SET TASK:
Report every line in the rows below that contains the word "icon", treating uppercase and lowercase as different.

RECORDS FOR THE TASK:
****

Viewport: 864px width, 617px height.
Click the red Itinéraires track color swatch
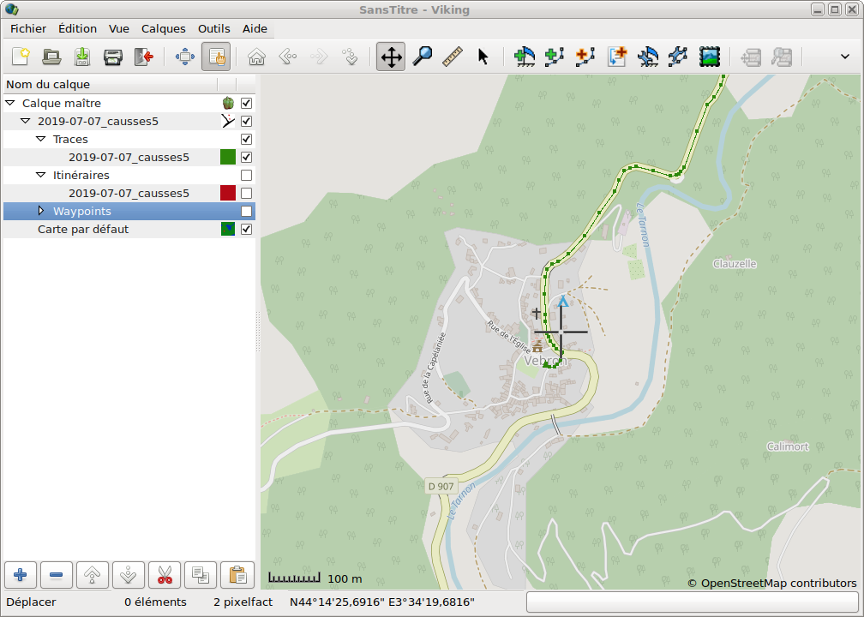[x=228, y=193]
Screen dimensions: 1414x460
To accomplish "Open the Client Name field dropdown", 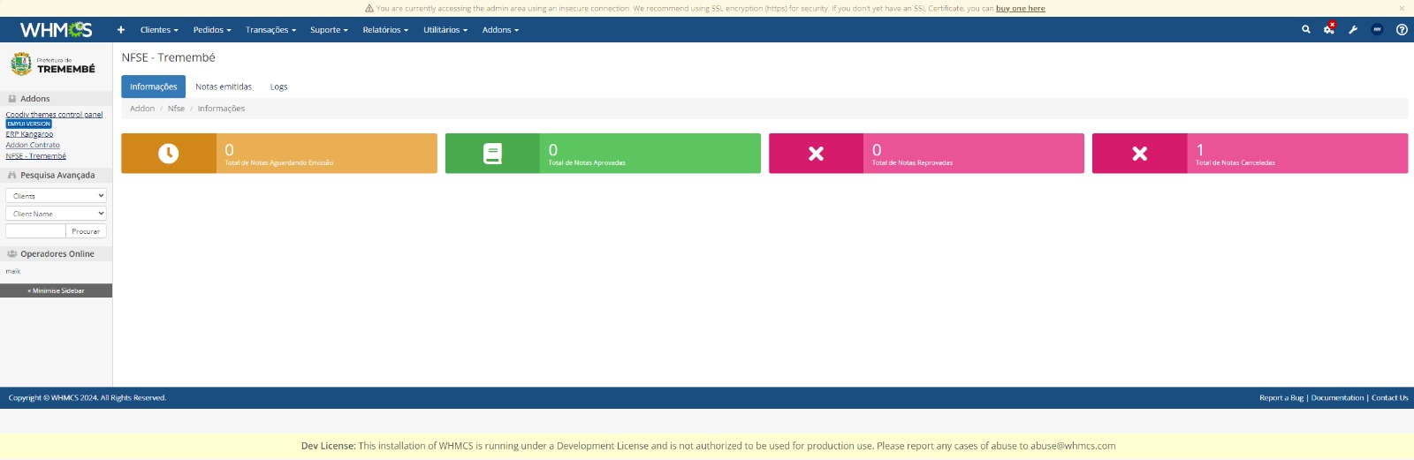I will point(56,214).
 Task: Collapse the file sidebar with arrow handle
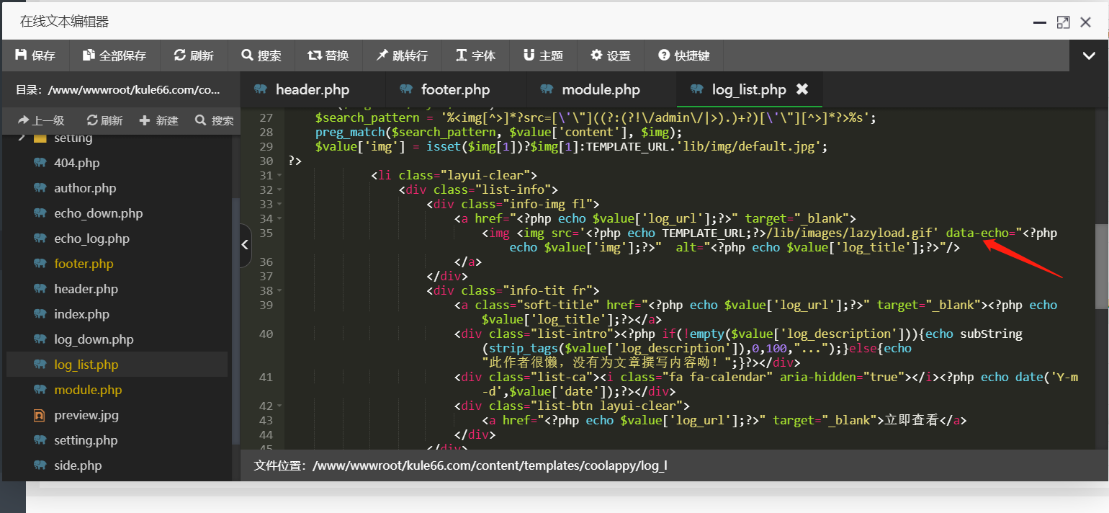click(x=245, y=245)
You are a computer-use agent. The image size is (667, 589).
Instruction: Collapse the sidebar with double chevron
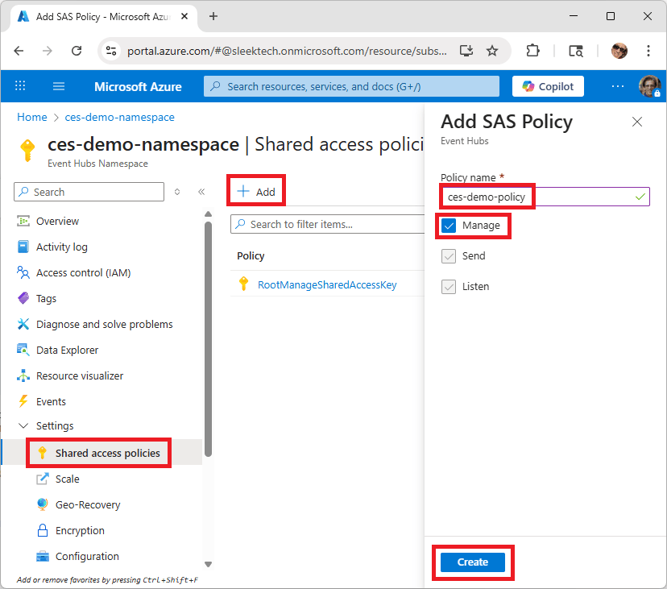(x=201, y=192)
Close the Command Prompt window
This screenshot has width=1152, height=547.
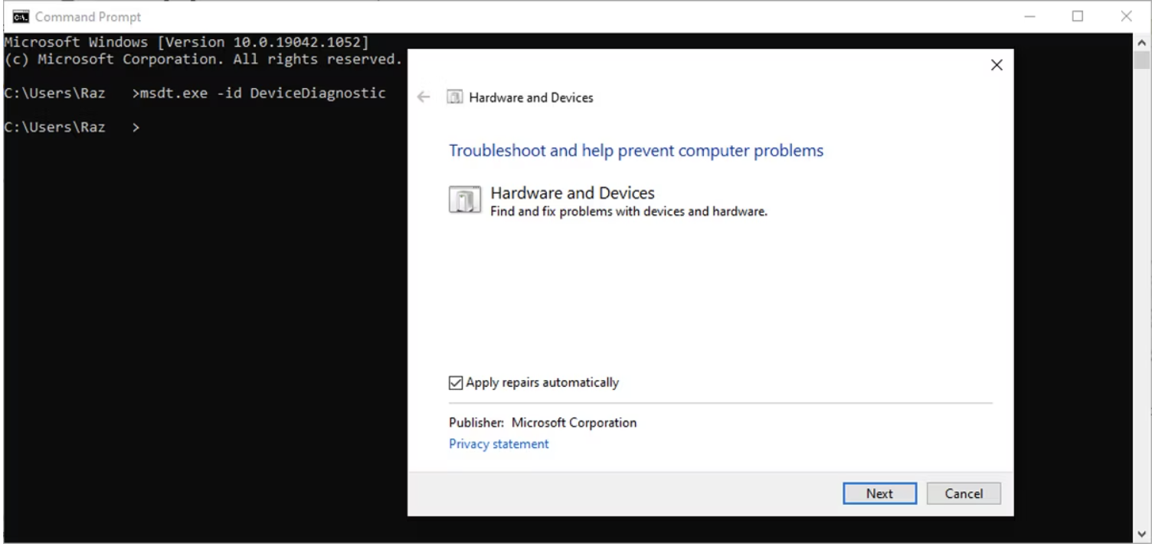(1126, 16)
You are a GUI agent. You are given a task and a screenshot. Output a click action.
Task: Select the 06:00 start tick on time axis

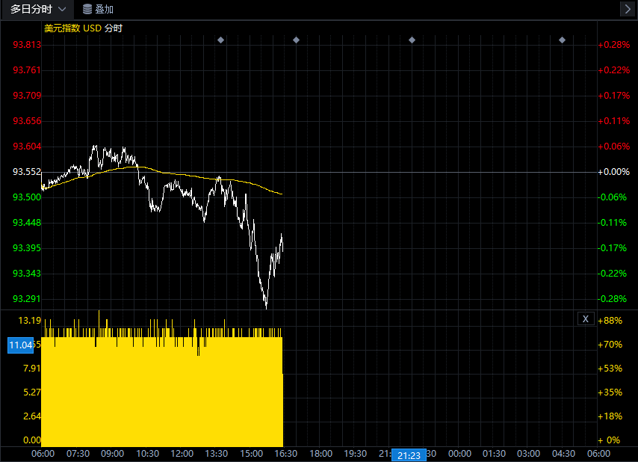(x=43, y=454)
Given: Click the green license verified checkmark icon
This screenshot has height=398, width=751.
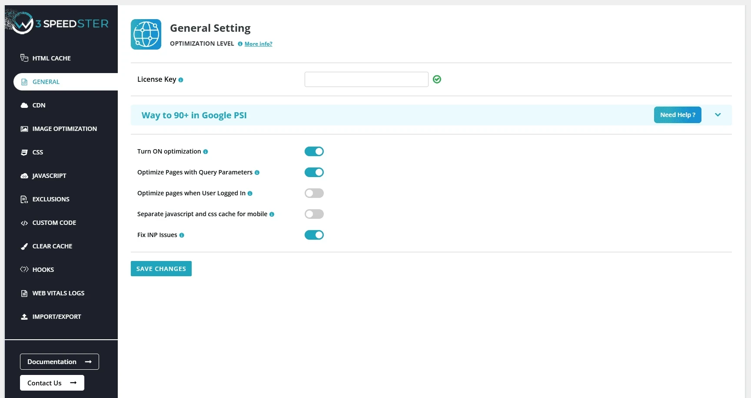Looking at the screenshot, I should (x=437, y=79).
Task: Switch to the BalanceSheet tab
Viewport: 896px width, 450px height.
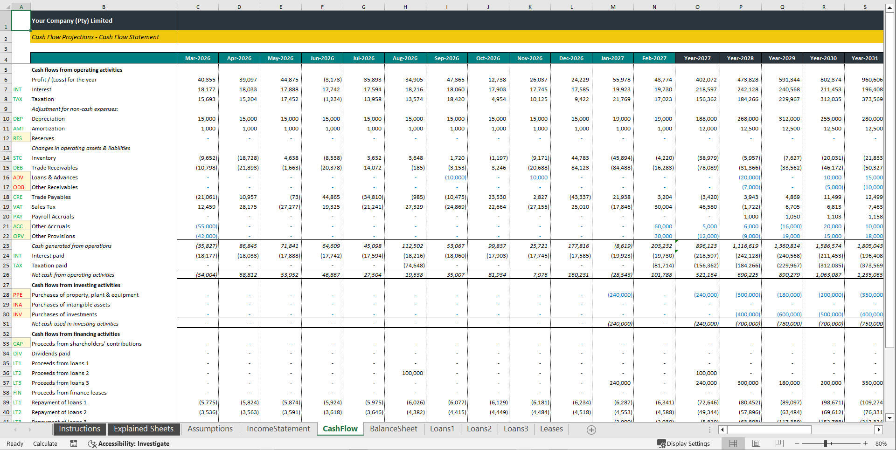Action: (394, 429)
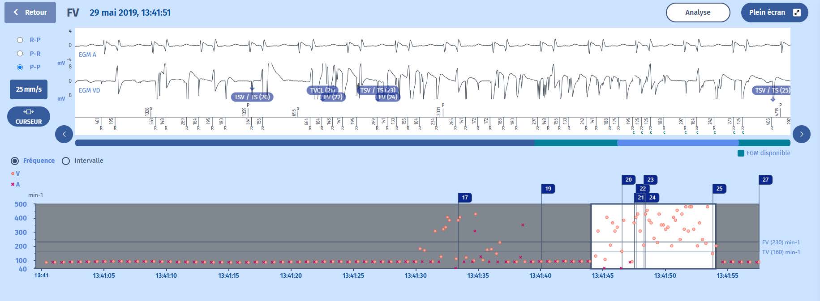The width and height of the screenshot is (820, 301).
Task: Click the TSV / TS (25) annotation
Action: 772,90
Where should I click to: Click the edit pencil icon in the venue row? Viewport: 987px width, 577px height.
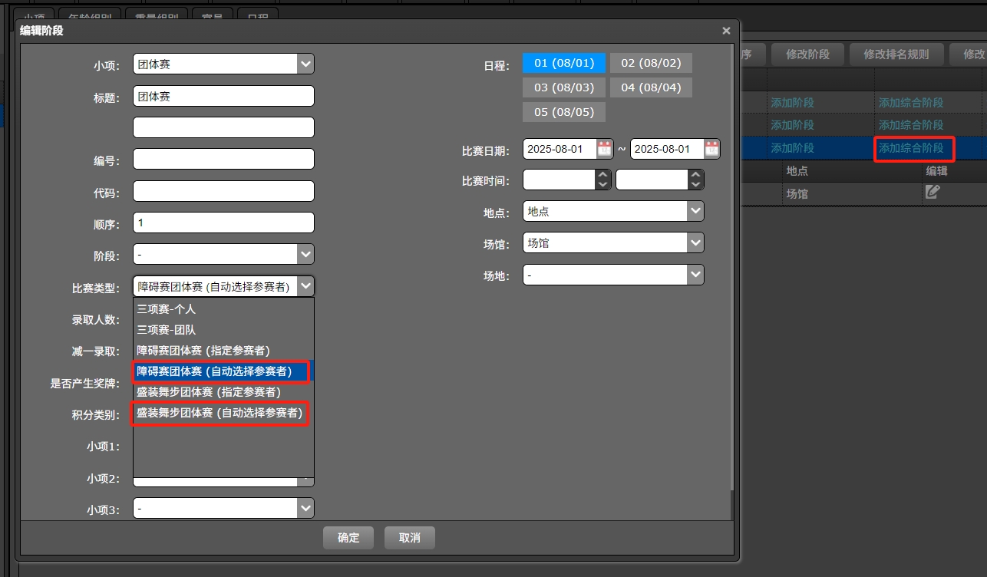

****

WORKED SOLUTION:
Given: Click the green license verified checkmark icon
Where should I click to: Click the edit pencil icon in the venue row? Viewport: 987px width, 577px height.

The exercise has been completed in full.